• **TASK OBJECTIVE**: In the travel health passage below, list every disease that it says food and water can carry in some areas of South America.

• **PASSAGE PROVIDED**:
--- START ---

Rabies is a deadly illness spread to humans through a bite, scratch or lick from an infected animal. Vaccination should be considered for travellers going to areas where rabies exists and who have a high risk of exposure (e.g., are children, have an occupational risk, or in close contact with animals, including free roaming dogs in communities).
Yellow Fever - Country Entry Requirements
Yellow fever is a disease caused by a flavivirus from the bite of an infected mosquito.
Travellers get vaccinated either because it is required to enter a country or because it is recommended for their protection.
- There is a risk of yellow fever in this country.
Country Entry Requirement*
- Proof of vaccination is not required to enter this country.
- Vaccination is recommended depending on your itinerary.
- There is currently a shortage of the yellow fever vaccine in Canada. It is important for travellers to contact a designated Yellow Fever Vaccination Centre well in advance of their trip to ensure that the vaccine is available.
- Discuss travel plans, activities, and destinations with a health care professional.
- Protect yourself from mosquito bites.
About Yellow Fever
Yellow Fever Vaccination Centres in Canada
* It is important to note that country entry requirements may not reflect your risk of yellow fever at your destination. It is recommended that you contact the nearest diplomatic or consular office of the destination(s) you will be visiting to verify any additional entry requirements.
Food and Water-borne Diseases
Travellers to any destination in the world can develop travellers' diarrhea from consuming contaminated water or food.
In some areas in South America, food and water can also carry diseases like cholera, hepatitis A, schistosomiasis and typhoid. Practise safe food and water precautions while travelling in South America. Remember: Boil it, cook it, peel it, or leave it!
- Travellers' diarrhea is the most common illness affecting travellers. It is spread from eating or drinking contaminated food or water.
- Risk of developing travellers' diarrhea increases when travelling in regions with poor standards of hygiene and sanitation. Practise safe food and water precautions.
- The most important treatment for travellers' diarrhea is rehydration (drinking lots of fluids). Carry oral rehydration salts when travelling.
Typhoid is a bacterial infection spread by contaminated food or water. Risk is higher among children, travellers going to rural areas, travellers visiting friends and relatives or those travelling for a long period of time.
Travellers visiting regions with a risk typhoid, especially those exposed to places with poor sanitation should speak to a health care professional about vaccination.
Insects and Illness
In some areas in South America, certain insects carry and spread diseases like American trypanosomiasis (Chagas disease), chikungunya, dengue fever, leishmaniasis, malaria, onchocerciasis (river blindness), West Nile virus , yellow fever and Zika virus.
Travellers are advised to take precautions against bites.
There is currently a risk of chikungunya in this country. Chikungunya is a virus spread through the bite of an infected mosquito. Chikungunya can cause a viral disease that typically causes fever and pain in the joints. In some cases, the joint pain can be severe and last for months or years.

--- END ---

• **GIVEN DATA**:
--- START ---

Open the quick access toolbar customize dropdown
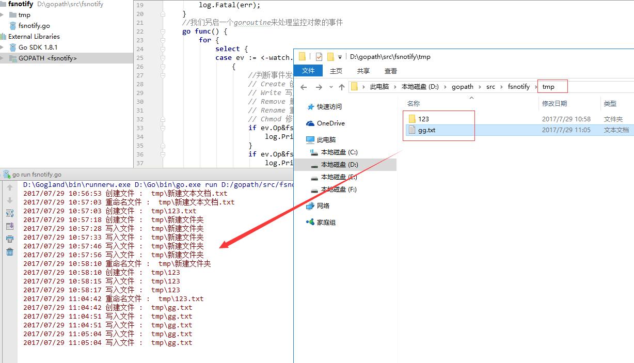634x363 pixels. point(340,58)
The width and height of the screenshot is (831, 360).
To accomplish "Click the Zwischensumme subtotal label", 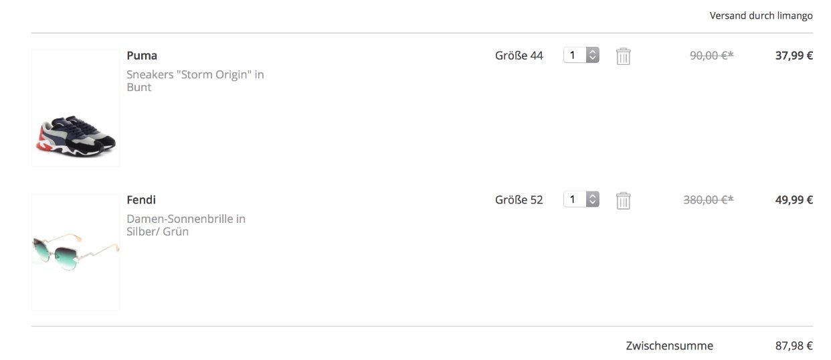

--- END ---

• **ANSWER SPACE**: Cholera, hepatitis A, schistosomiasis, typhoid